In the heart of today’s tech landscape lies the data center, a hub of interconnected systems that facilitate the seamless flow of information. Central to this is the network architecture, continuously evolving to improve data processing and transmission. The broadcast “Evolving your network infrastructure for reliability” takes you inside the data center, revealing the technologies and methodologies transforming the digital world.

1. Inside the data center

At the core of every data center is its network architecture, managing the vast amount of generated and processed data. Over the years, network designs have evolved to meet the needs of hyperscalers and the growing demand for greater efficiency and scalability.

One of the most popular configurations today is the spine and leaf design, with spine switches interconnecting with leaf switches to form a network fabric. This modular design allows for easy expansion by adding more servers and bandwidth, while also ensuring redundancy – a critical feature for maintaining uninterrupted operations.

The need for speed

As the demand for faster data processing and AI applications grows, the need for speed and efficiency in data centers has never been more critical. AI pods, requiring significant additional network infrastructure, have driven significant changes in rack design.

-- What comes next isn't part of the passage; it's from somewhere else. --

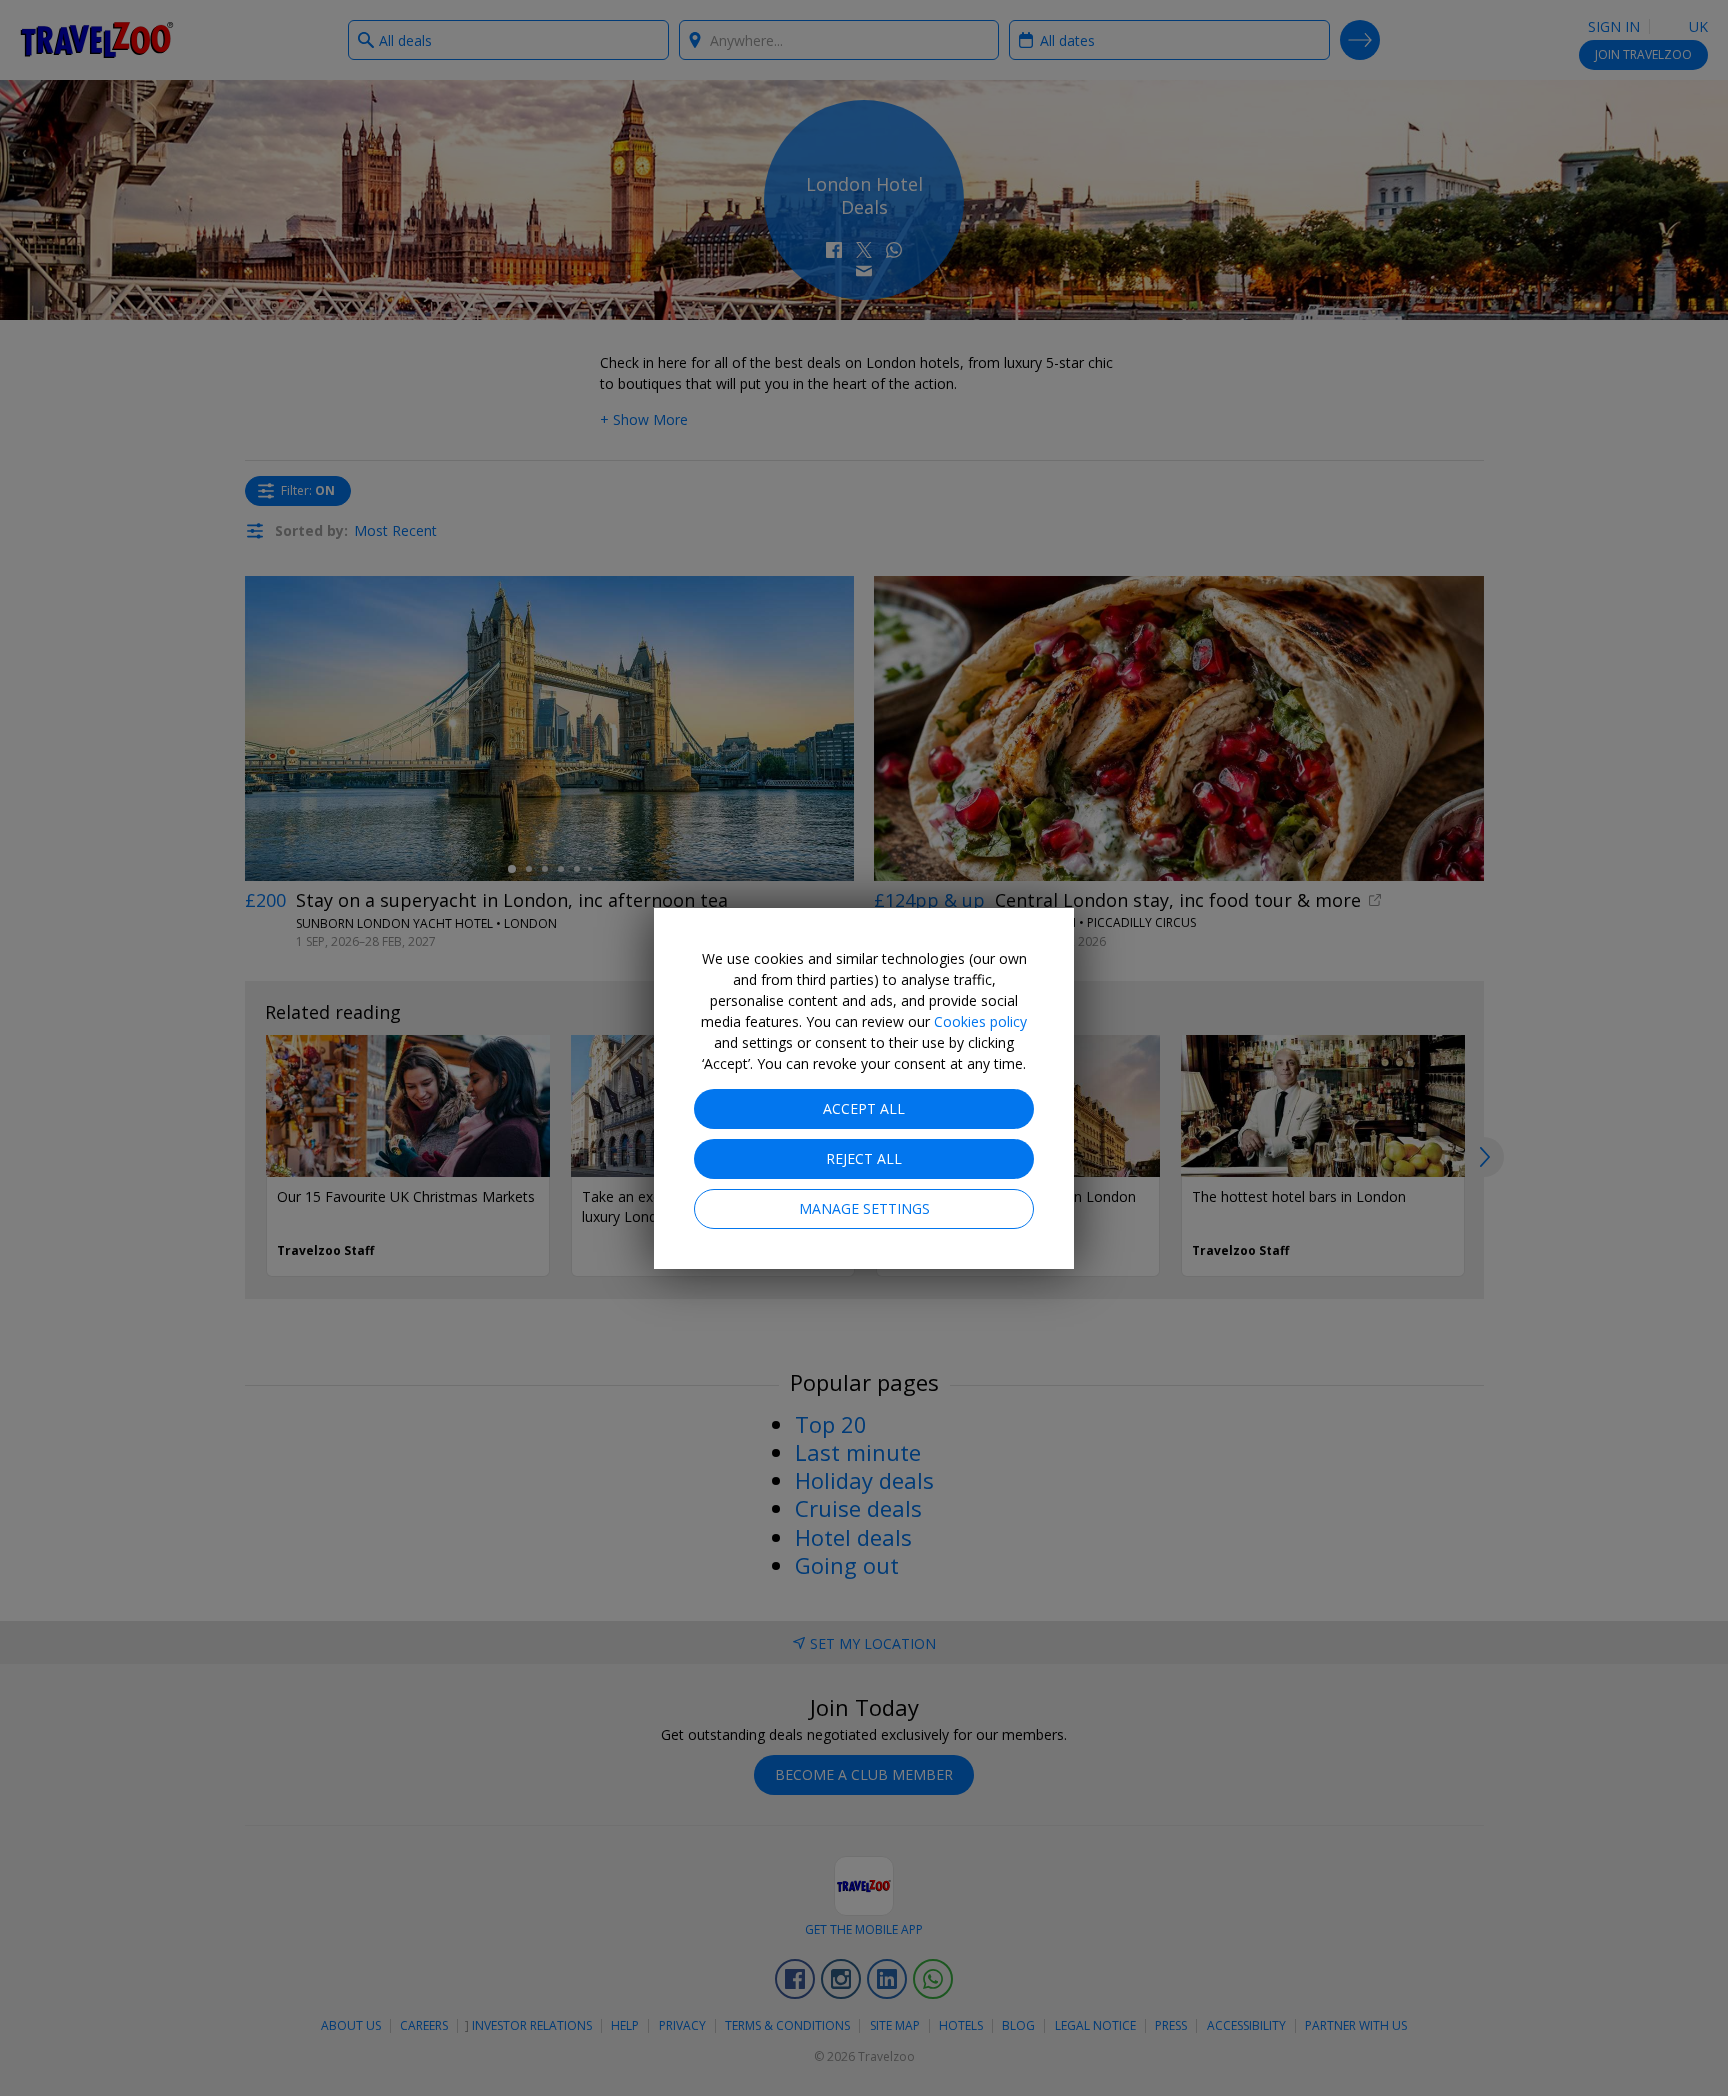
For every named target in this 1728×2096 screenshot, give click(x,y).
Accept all (864, 1108)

The shift from traditional top-of-rack switches to middle-of-row architectures enhances switch port utilization and power reduction.

However, managing such high-density terminations into the rack presents new challenges.

Innovations in the connector space, including connectors terminating multiple fibers, are addressing issues such as link loss and polarity mismatches.

Pushing performance

To meet the needs for high-speed AI pods, data center operators are embracing new form factors for pluggable optics designed to handle higher data rates using complex modulation schemes that could lead to potential failures.

Nicholas Cole, data center solutions manager at Exfo (EXFO), describes the testing process:

“Our solution addresses this issue with a product that rigorously tests these transceivers. We run comprehensive scripts to evaluate various parameters, including receive power, transmit power, bit error rate, signal skew, physical power, and temperature. By validating these transceivers within the data center, we ensure reliability and performance, mitigating the risks associated with high data rates and complex signal processing.”

AI-driven applications also increase the need for network ports, as servers like the Nvidia DGX H100 require multiple connections for computing and storage fabrics. This results in denser networks with more cables, posing challenges in cable identification and fault resolution. Efficient management of port connectivity and quick fault detection have become essential.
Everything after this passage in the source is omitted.